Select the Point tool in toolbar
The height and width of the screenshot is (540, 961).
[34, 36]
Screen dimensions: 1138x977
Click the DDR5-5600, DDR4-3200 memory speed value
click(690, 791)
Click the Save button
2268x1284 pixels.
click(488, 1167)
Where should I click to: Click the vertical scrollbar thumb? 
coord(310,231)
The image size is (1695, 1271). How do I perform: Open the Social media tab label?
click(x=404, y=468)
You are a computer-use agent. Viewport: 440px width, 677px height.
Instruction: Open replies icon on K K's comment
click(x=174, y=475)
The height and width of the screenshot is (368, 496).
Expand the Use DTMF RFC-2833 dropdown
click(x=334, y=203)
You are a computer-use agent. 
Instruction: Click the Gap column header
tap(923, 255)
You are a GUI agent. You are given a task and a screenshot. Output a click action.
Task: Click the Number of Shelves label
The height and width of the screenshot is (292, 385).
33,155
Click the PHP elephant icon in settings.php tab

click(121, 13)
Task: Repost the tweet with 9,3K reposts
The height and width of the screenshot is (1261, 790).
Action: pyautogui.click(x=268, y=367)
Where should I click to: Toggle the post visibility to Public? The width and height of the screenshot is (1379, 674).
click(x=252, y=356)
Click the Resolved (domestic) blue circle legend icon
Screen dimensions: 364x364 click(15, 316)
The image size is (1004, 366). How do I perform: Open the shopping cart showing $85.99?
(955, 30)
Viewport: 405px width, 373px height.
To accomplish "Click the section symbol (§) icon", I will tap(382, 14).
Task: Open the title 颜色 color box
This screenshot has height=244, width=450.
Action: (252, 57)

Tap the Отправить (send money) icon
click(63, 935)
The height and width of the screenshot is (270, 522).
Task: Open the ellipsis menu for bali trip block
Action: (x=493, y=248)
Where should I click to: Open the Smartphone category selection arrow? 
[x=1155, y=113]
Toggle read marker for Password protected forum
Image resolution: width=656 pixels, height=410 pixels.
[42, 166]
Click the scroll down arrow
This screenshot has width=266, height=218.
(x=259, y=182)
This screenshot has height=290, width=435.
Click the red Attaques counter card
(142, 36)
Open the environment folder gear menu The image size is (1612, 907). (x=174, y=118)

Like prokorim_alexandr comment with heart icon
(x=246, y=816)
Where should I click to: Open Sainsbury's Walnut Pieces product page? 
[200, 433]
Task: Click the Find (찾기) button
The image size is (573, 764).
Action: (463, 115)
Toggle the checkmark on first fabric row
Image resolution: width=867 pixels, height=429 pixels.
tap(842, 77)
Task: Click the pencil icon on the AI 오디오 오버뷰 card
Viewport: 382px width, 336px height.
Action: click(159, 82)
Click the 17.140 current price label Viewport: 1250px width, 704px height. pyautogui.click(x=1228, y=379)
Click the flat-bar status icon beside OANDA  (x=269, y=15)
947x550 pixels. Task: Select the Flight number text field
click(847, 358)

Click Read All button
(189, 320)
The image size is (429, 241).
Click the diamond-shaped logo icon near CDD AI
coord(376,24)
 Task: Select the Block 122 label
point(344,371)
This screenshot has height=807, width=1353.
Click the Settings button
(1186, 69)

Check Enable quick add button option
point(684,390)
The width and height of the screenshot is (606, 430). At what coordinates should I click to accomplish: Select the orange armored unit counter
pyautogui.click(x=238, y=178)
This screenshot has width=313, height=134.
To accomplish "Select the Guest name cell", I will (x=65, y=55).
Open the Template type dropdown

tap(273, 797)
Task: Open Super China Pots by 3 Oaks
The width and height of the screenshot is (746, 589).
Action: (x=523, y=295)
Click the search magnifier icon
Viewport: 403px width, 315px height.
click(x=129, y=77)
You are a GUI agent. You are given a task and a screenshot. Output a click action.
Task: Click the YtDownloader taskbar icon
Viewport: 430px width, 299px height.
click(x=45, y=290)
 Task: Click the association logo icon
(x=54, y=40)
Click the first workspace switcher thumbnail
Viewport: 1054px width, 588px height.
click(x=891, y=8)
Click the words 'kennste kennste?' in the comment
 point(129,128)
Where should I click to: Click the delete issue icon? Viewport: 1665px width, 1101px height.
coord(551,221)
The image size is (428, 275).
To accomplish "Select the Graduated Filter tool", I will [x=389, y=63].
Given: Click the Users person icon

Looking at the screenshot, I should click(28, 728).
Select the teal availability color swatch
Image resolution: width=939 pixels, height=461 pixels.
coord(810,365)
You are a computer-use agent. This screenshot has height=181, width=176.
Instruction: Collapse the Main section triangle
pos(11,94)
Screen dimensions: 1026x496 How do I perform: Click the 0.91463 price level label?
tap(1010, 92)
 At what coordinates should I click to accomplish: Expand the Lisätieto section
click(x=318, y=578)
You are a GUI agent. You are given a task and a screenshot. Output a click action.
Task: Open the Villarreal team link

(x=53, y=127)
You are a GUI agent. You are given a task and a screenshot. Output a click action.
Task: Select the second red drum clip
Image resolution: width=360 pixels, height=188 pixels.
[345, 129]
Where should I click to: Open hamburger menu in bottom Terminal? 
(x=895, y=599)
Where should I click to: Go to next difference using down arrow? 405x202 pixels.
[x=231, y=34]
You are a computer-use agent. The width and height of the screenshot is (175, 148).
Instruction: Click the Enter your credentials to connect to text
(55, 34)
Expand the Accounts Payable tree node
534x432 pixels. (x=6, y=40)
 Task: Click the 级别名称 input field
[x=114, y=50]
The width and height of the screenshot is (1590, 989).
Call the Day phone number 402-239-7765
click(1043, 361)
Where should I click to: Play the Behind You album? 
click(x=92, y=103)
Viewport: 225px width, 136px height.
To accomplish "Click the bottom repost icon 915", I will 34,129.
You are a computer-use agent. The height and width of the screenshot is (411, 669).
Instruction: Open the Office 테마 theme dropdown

★ ★ ★ ★ ★ ★ ★

WHAT THIS TASK INVOLVES: Convert the lines above into a JSON list of strings, one string per line, skipping blank lines.

OUTPUT BELOW:
[
  "Select the Point tool in toolbar",
  "The height and width of the screenshot is (540, 961).",
  "[34, 36]",
  "Screen dimensions: 1138x977",
  "Click the DDR5-5600, DDR4-3200 memory speed value",
  "click(690, 791)",
  "Click the Save button",
  "2268x1284 pixels.",
  "click(488, 1167)",
  "Where should I click to: Click the vertical scrollbar thumb? ",
  "coord(310,231)",
  "The image size is (1695, 1271). How do I perform: Open the Social media tab label?",
  "click(x=404, y=468)",
  "You are a computer-use agent. Viewport: 440px width, 677px height.",
  "Instruction: Open replies icon on K K's comment",
  "click(x=174, y=475)",
  "The height and width of the screenshot is (368, 496).",
  "Expand the Use DTMF RFC-2833 dropdown",
  "click(x=334, y=203)",
  "You are a computer-use agent. ",
  "Instruction: Click the Gap column header",
  "tap(923, 255)",
  "You are a GUI agent. You are given a task and a screenshot. Output a click action.",
  "Task: Click the Number of Shelves label",
  "The height and width of the screenshot is (292, 385).",
  "33,155",
  "Click the PHP elephant icon in settings.php tab",
  "click(121, 13)",
  "Task: Repost the tweet with 9,3K reposts",
  "The height and width of the screenshot is (1261, 790).",
  "Action: pyautogui.click(x=268, y=367)",
  "Where should I click to: Toggle the post visibility to Public? The width and height of the screenshot is (1379, 674).",
  "click(x=252, y=356)",
  "Click the Resolved (domestic) blue circle legend icon",
  "Screen dimensions: 364x364 click(15, 316)",
  "The image size is (1004, 366). How do I perform: Open the shopping cart showing $85.99?",
  "(955, 30)",
  "Viewport: 405px width, 373px height.",
  "To accomplish \"Click the section symbol (§) icon\", I will tap(382, 14).",
  "Task: Open the title 颜色 color box",
  "This screenshot has height=244, width=450.",
  "Action: (252, 57)",
  "Tap the Отправить (send money) icon",
  "click(63, 935)",
  "The height and width of the screenshot is (270, 522).",
  "Task: Open the ellipsis menu for bali trip block",
  "Action: (x=493, y=248)",
  "Where should I click to: Open the Smartphone category selection arrow? ",
  "[x=1155, y=113]",
  "Toggle read marker for Password protected forum",
  "Image resolution: width=656 pixels, height=410 pixels.",
  "[42, 166]",
  "Click the scroll down arrow",
  "This screenshot has width=266, height=218.",
  "(x=259, y=182)",
  "This screenshot has height=290, width=435.",
  "Click the red Attaques counter card",
  "(142, 36)",
  "Open the environment folder gear menu The image size is (1612, 907). (x=174, y=118)",
  "Like prokorim_alexandr comment with heart icon",
  "(x=246, y=816)",
  "Where should I click to: Open Sainsbury's Walnut Pieces product page? ",
  "[200, 433]",
  "Task: Click the Find (찾기) button",
  "The image size is (573, 764).",
  "Action: (463, 115)",
  "Toggle the checkmark on first fabric row",
  "Image resolution: width=867 pixels, height=429 pixels.",
  "tap(842, 77)",
  "Task: Click the pencil icon on the AI 오디오 오버뷰 card",
  "Viewport: 382px width, 336px height.",
  "Action: click(159, 82)",
  "Click the 17.140 current price label Viewport: 1250px width, 704px height. pyautogui.click(x=1228, y=379)",
  "Click the flat-bar status icon beside OANDA  (x=269, y=15)",
  "947x550 pixels. Task: Select the Flight number text field",
  "click(847, 358)",
  "Click Read All button",
  "(189, 320)",
  "The image size is (429, 241).",
  "Click the diamond-shaped logo icon near CDD AI",
  "coord(376,24)",
  " Task: Select the Block 122 label",
  "point(344,371)",
  "This screenshot has height=807, width=1353.",
  "Click the Settings button",
  "(1186, 69)",
  "Check Enable quick add button option",
  "point(684,390)",
  "The width and height of the screenshot is (606, 430). At what coordinates should I click to accomplish: Select the orange armored unit counter",
  "pyautogui.click(x=238, y=178)",
  "This screenshot has width=313, height=134.",
  "To accomplish \"Select the Guest name cell\", I will (x=65, y=55).",
  "Open the Template type dropdown",
  "tap(273, 797)",
  "Task: Open Super China Pots by 3 Oaks",
  "The width and height of the screenshot is (746, 589).",
  "Action: (x=523, y=295)",
  "Click the search magnifier icon",
  "Viewport: 403px width, 315px height.",
  "click(x=129, y=77)",
  "You are a GUI agent. You are given a task and a screenshot. Output a click action.",
  "Task: Click the YtDownloader taskbar icon",
  "Viewport: 430px width, 299px height.",
  "click(x=45, y=290)",
  " Task: Click the association logo icon",
  "(x=54, y=40)",
  "Click the first workspace switcher thumbnail",
  "Viewport: 1054px width, 588px height.",
  "click(x=891, y=8)",
  "Click the words 'kennste kennste?' in the comment",
  " point(129,128)",
  "Where should I click to: Click the delete issue icon? Viewport: 1665px width, 1101px height.",
  "coord(551,221)",
  "The image size is (428, 275).",
  "To accomplish \"Select the Graduated Filter tool\", I will [x=389, y=63].",
  "Given: Click the Users person icon",
  "Looking at the screenshot, I should click(28, 728).",
  "Select the teal availability color swatch",
  "Image resolution: width=939 pixels, height=461 pixels.",
  "coord(810,365)",
  "You are a computer-use agent. This screenshot has height=181, width=176.",
  "Instruction: Collapse the Main section triangle",
  "pos(11,94)",
  "Screen dimensions: 1026x496 How do I perform: Click the 0.91463 price level label?",
  "tap(1010, 92)",
  " At what coordinates should I click to accomplish: Expand the Lisätieto section",
  "click(x=318, y=578)",
  "You are a GUI agent. You are given a task and a screenshot. Output a click action.",
  "Task: Open the Villarreal team link",
  "(x=53, y=127)",
  "You are a GUI agent. You are given a task and a screenshot. Output a click action.",
  "Task: Select the second red drum clip",
  "Image resolution: width=360 pixels, height=188 pixels.",
  "[345, 129]",
  "Where should I click to: Open hamburger menu in bottom Terminal? ",
  "(x=895, y=599)",
  "Where should I click to: Go to next difference using down arrow? 405x202 pixels.",
  "[x=231, y=34]",
  "You are a computer-use agent. The width and height of the screenshot is (175, 148).",
  "Instruction: Click the Enter your credentials to connect to text",
  "(55, 34)",
  "Expand the Accounts Payable tree node",
  "534x432 pixels. (x=6, y=40)",
  " Task: Click the 级别名称 input field",
  "[x=114, y=50]",
  "The width and height of the screenshot is (1590, 989).",
  "Call the Day phone number 402-239-7765",
  "click(1043, 361)",
  "Where should I click to: Play the Behind You album? ",
  "click(x=92, y=103)",
  "Viewport: 225px width, 136px height.",
  "To accomplish \"Click the bottom repost icon 915\", I will 34,129.",
  "You are a computer-use agent. The height and width of the screenshot is (411, 669).",
  "Instruction: Open the Office 테마 theme dropdown"
]